Survivor Story
Evidence
Metal pins placed,
One cast removed,
Twenty stitches pulled,
Intolerable pain extinguished,
Indelible peace consumes.
Called District 22 again today,
To send the new evidence my doctors saved,
Meticulously vetted and preened,
During those years you missed,
The ones in between.
See these twenty scars,
Dancing in scarlet and indigo?
Each one has a story to tell,
Of twenty-five bones that never fell.
Yes, here’s the new evidence—
One testimony never fully told
Far past statutes of limitations
Waiting for justice to unfold.
District 22: can we pause to hear the story,
Of three boys- each sixteen,
And one girl: fourteen?
Alone, yet caught in between,
Never arrested,
Though in plain sight,
Laden in privilege,
Hidden in prideful skin: alabaster white.

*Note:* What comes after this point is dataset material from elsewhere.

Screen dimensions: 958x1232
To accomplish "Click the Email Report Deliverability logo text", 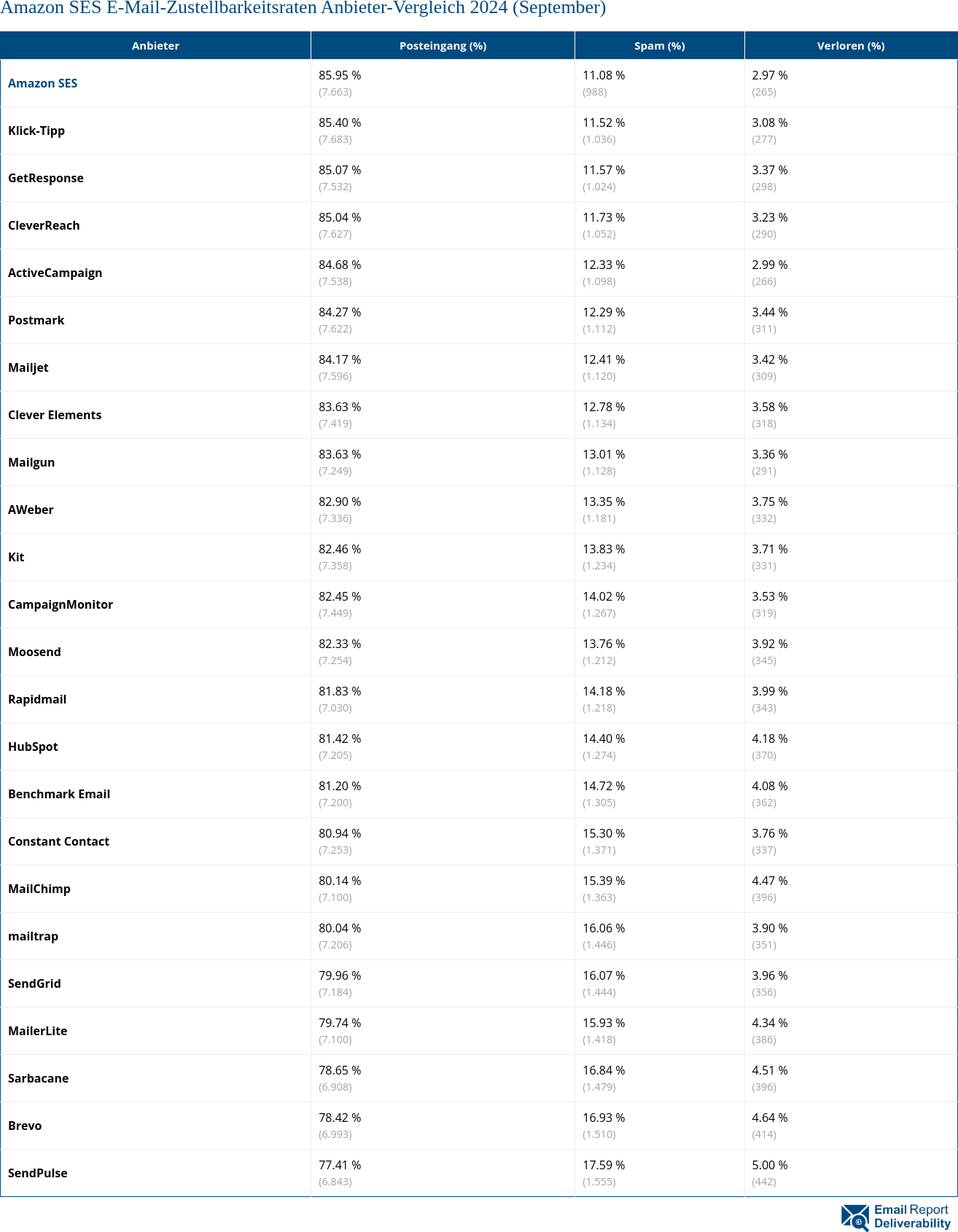I will click(x=911, y=1216).
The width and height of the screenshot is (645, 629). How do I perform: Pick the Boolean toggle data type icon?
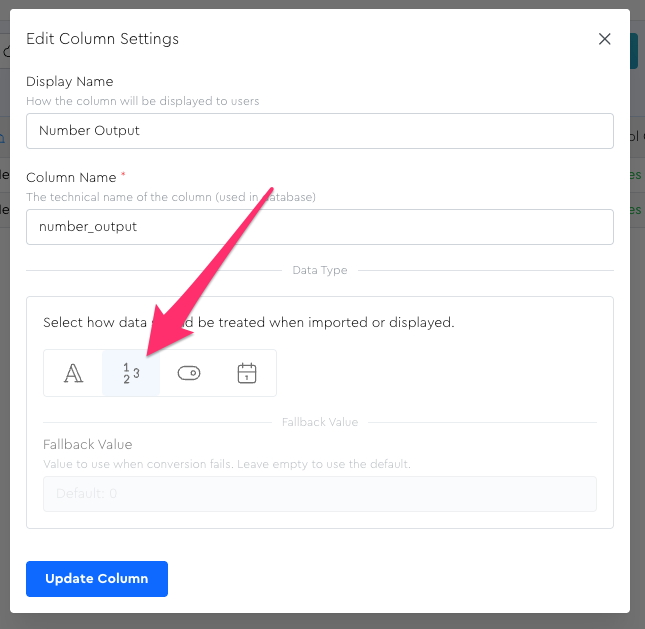(189, 373)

You recorded their version.
Here’s mine:
I remember their shaved heads
With vacant crazed eyes, all ablaze
‘What was I wearing, you ask?’
It’s all bit of a haze, but I remember clearly:
White T-shirts and fitted jeans,
Shiny steel-toed boots,
No good for the ‘95 heat.
What’s that—
‘Why did you wait?’
Yes, it has been some time.
‘Not much you can do now,
Try to move on and forget?’
Oh, yes, and uh huh,
try to suppress—
14 and 88, too?
I’ll get right on that,
Thank you, District 22.
But dear officer,
Here is the physical evidence I meant to bring:
These mended bones,
A survivor: all in repose
With MRIs and CT scans, complete,
Add them to Chicago’s record-
As proof
of what you never chose to see.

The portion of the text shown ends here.